Federal officials are reviewing the lifting of Endangered Species Act protections from the Yellowstone ecosystem grizzly bears in the wake of a recent court decision that preserved protections for gray wolves in the Great Lakes region.
The U.S. Fish and Wildlife Service announced Wednesday that it’s seeking public comment on how a federal court ruling that prevented the delisting of the western Great Lakes wolves as a subset of the gray wolf population should impact the agency’s decision to delist the Yellowstone grizzlies as a distinct subset of that species.
In the case of the Great Lakes wolves, the U.S. Circuit Court of Appeals in Washington, D.C., ruled that USFWS couldn’t delist that subset of the gray wolf population without considering the impact the move would have on wolf recovery elsewhere in the country. The same issue has been raised in the lawsuits challenging the delisting of the Yellowstone bears.
“This whole thing is new and we issued our final rule before we had this court’s opinion,” Segin said.
A USFWS press release said the agency will address the comments and release its conclusions before March 31.

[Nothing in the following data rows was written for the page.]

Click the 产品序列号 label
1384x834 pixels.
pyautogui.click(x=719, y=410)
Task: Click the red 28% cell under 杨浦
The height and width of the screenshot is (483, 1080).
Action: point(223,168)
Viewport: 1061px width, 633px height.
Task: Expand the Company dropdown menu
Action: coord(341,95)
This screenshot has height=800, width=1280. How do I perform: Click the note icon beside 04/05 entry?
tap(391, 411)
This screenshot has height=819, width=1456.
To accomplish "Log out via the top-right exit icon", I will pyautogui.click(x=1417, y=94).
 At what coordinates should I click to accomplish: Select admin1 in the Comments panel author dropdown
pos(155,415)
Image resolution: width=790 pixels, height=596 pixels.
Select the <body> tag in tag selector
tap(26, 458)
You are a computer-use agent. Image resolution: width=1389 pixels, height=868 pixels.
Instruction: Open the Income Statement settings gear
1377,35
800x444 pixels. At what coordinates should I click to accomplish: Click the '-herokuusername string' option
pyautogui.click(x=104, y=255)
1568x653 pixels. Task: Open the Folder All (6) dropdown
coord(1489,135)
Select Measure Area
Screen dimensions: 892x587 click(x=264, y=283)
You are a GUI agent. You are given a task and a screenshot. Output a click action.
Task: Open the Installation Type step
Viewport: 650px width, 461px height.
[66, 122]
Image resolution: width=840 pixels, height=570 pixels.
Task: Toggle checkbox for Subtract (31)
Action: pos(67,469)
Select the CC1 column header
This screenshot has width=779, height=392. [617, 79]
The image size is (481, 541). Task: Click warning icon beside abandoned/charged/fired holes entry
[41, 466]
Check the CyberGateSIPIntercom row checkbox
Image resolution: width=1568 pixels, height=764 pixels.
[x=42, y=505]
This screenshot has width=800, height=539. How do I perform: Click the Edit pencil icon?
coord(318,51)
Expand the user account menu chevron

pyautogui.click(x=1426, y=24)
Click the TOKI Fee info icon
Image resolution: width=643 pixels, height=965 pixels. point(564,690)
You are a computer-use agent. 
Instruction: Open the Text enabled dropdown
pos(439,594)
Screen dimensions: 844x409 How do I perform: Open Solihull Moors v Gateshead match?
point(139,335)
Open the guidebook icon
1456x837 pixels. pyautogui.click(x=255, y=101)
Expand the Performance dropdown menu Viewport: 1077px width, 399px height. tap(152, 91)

Andrea Santarsiere, a senior attorney for the Center for Biological Diversity, said the move is “unprecedented and very unusual,” and that it seems like an attempt to cover up legal problems in the rule.
“It seems like a pretty lame attempt to just paper over some fatal flaws that they recognize they have in this rule,” she said.
The Yellowstone grizzly bears were first listed as threatened under the Endangered Species Act in 1975, when the population included fewer than 150 bears. The most recent estimate from the Interagency Grizzly Bear Study Team puts the number at just above 700, though some say the number could be nearer to 1,000.
State and federal wildlife officials feel the bears have recovered, and in June, the Department of the Interior moved to lift the protections. The move shifted more management responsibility to the states of Idaho, Wyoming and Montana, and it opened the door for potential bear hunts.
USFWS considers the Yellowstone bears to be a “distinct population segment,” a term that allows the agency to treat different subsets of a species differently. In the case of the grizzly bear, while protections have been removed from the Yellowstone population, they remain for bears in the seven other recovery areas — including near Glacier National Park.
USFWS used the same justification in its 2011 attempt to delist the Western Great Lakes gray wolf. The Humane Society sued over the decision. A federal district court ruled in the Humane Society’s favor in 2014. The federal government appealed to the U.S. Circuit Court of Appeals in Washington, D.C., which upheld the lower court’s ruling in August.
In its opinion, the appeals court wrote that USFWS failed to consider the effect delisting “would have on the legal status of the remaining wolves in the already-listed species.”
Santarsiere said the same issue is at play with the Yellowstone bears, and that the wolf decision means the agency can’t delist the Yellowstone bears without considering the impact to bear recovery in other parts of the country. She added that it’s especially critical because of the consequences delisting may have for the eventual connection between the Yellowstone bears and other populations.
“It’s a completely isolated population,” she said. “They’re not connected to other bear populations in the lower 48 and that makes them genetically pretty vulnerable.”
The Center for Biological Diversity is a plaintiff in one of the five lawsuits challenging the delisting of the Yellowstone grizzlies. On Tuesday, a federal judge in Missoula issued an order combining the five cases.